What this task involves:
Output the data below as a JSON list of strings, one per line, from the line with "You are a GUI" to the line with "Action: point(867,16)", both included. Skip blank lines and leave out the pictures.

Data for this exercise:
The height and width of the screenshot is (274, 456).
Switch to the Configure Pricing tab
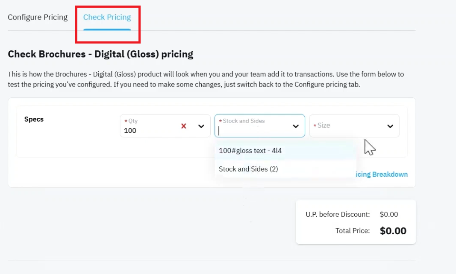tap(38, 17)
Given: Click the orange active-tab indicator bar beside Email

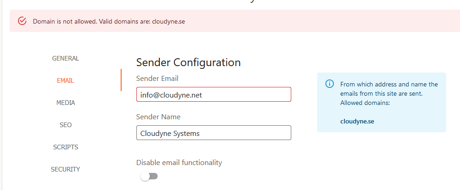Looking at the screenshot, I should point(121,80).
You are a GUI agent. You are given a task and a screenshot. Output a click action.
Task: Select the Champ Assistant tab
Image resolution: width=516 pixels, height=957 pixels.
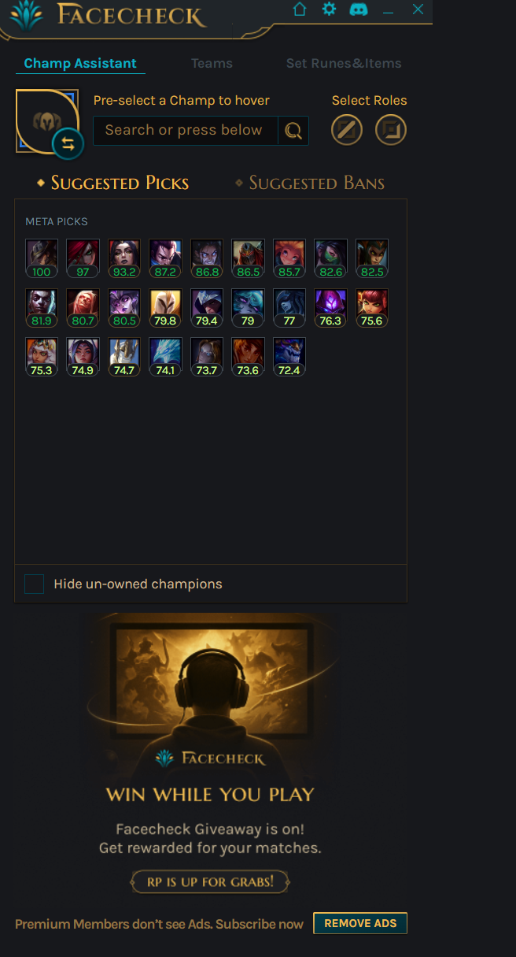click(80, 63)
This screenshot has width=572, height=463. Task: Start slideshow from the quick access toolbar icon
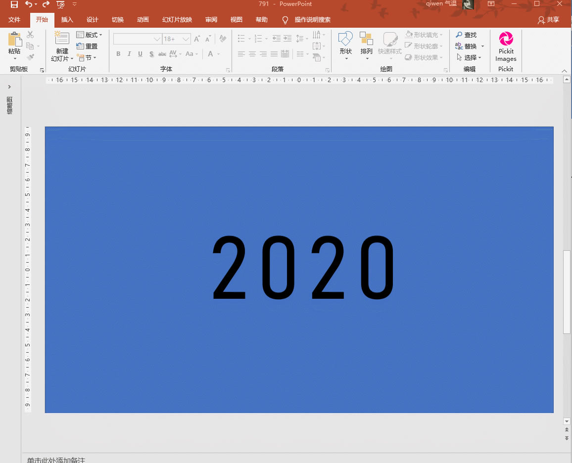point(60,4)
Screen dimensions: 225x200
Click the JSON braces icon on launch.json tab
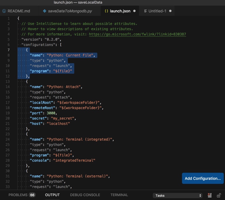point(106,11)
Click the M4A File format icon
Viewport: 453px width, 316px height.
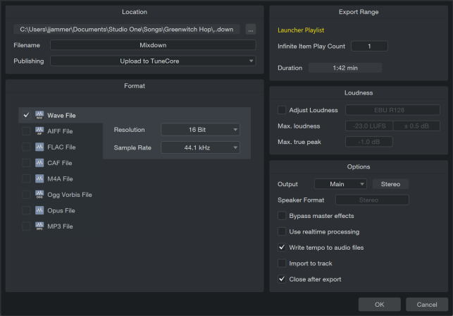tap(39, 178)
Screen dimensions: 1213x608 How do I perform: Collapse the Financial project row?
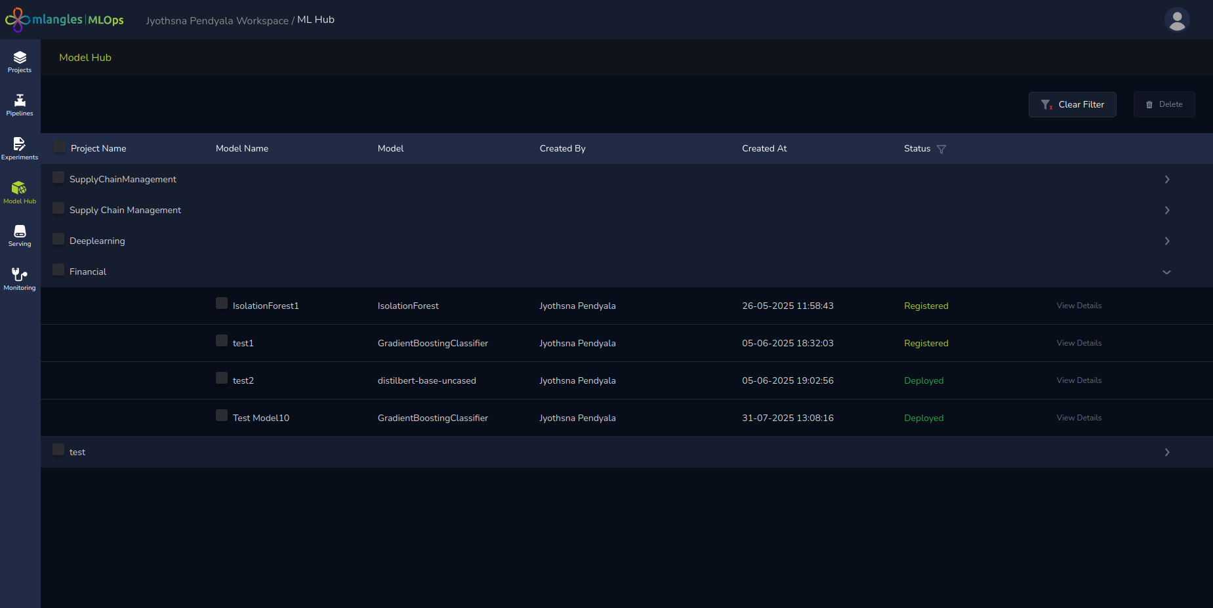point(1166,272)
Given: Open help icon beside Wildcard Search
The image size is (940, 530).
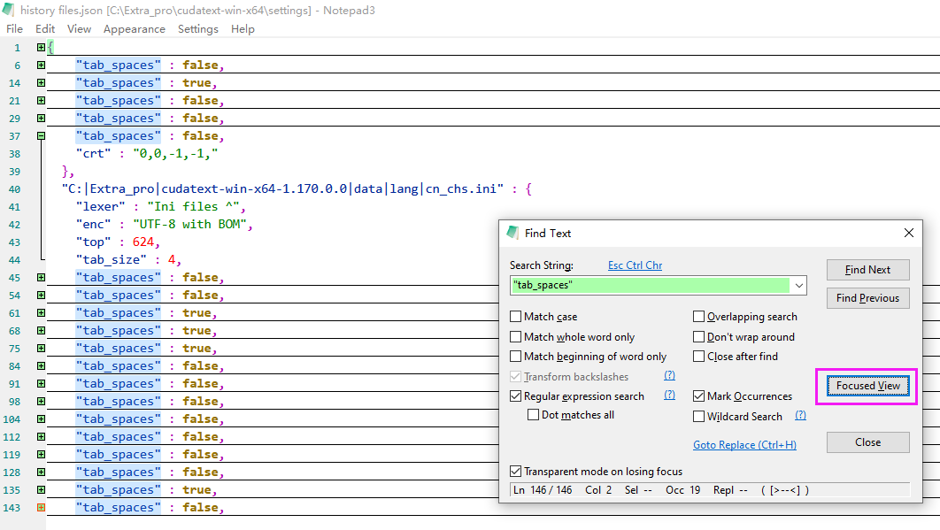Looking at the screenshot, I should tap(800, 416).
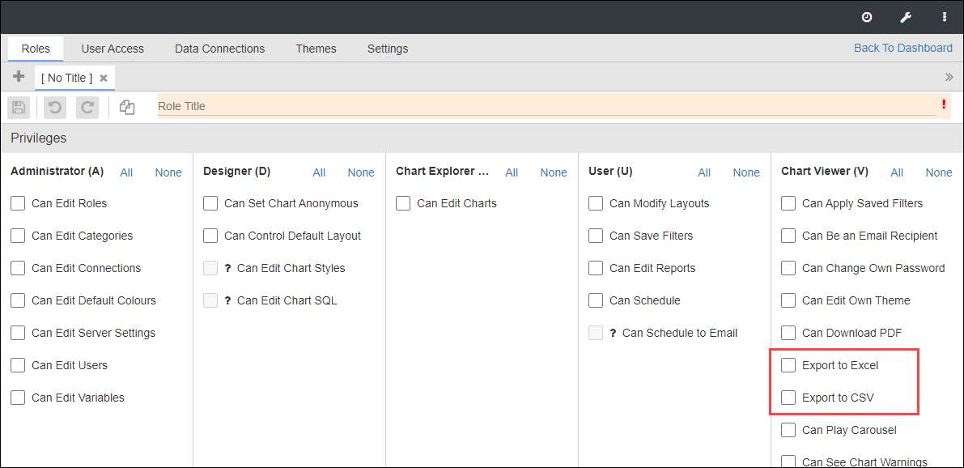
Task: Open the history clock icon in the header
Action: point(867,16)
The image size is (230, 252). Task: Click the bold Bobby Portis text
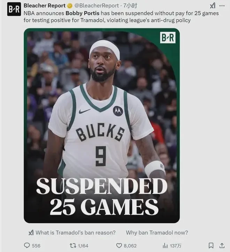83,13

Correct answer:
[
  "You are a GUI agent. You are given a task and a screenshot. Output a click action.",
  "Task: Select the Champ Assistant tab",
  "Image resolution: width=516 pixels, height=957 pixels.",
  "click(80, 63)",
  "This screenshot has width=572, height=463. Task: Start slideshow from the quick access toolbar icon",
  "point(60,4)",
  "Screen dimensions: 225x200",
  "Click the JSON braces icon on launch.json tab",
  "point(106,11)",
  "Click the M4A File format icon",
  "Viewport: 453px width, 316px height.",
  "tap(39, 178)",
  "Screen dimensions: 1213x608 How do I perform: Collapse the Financial project row?",
  "point(1166,272)",
  "Given: Open help icon beside Wildcard Search",
  "The image size is (940, 530).",
  "Looking at the screenshot, I should tap(800, 416).",
  "Task: Open the history clock icon in the header",
  "Action: point(867,16)"
]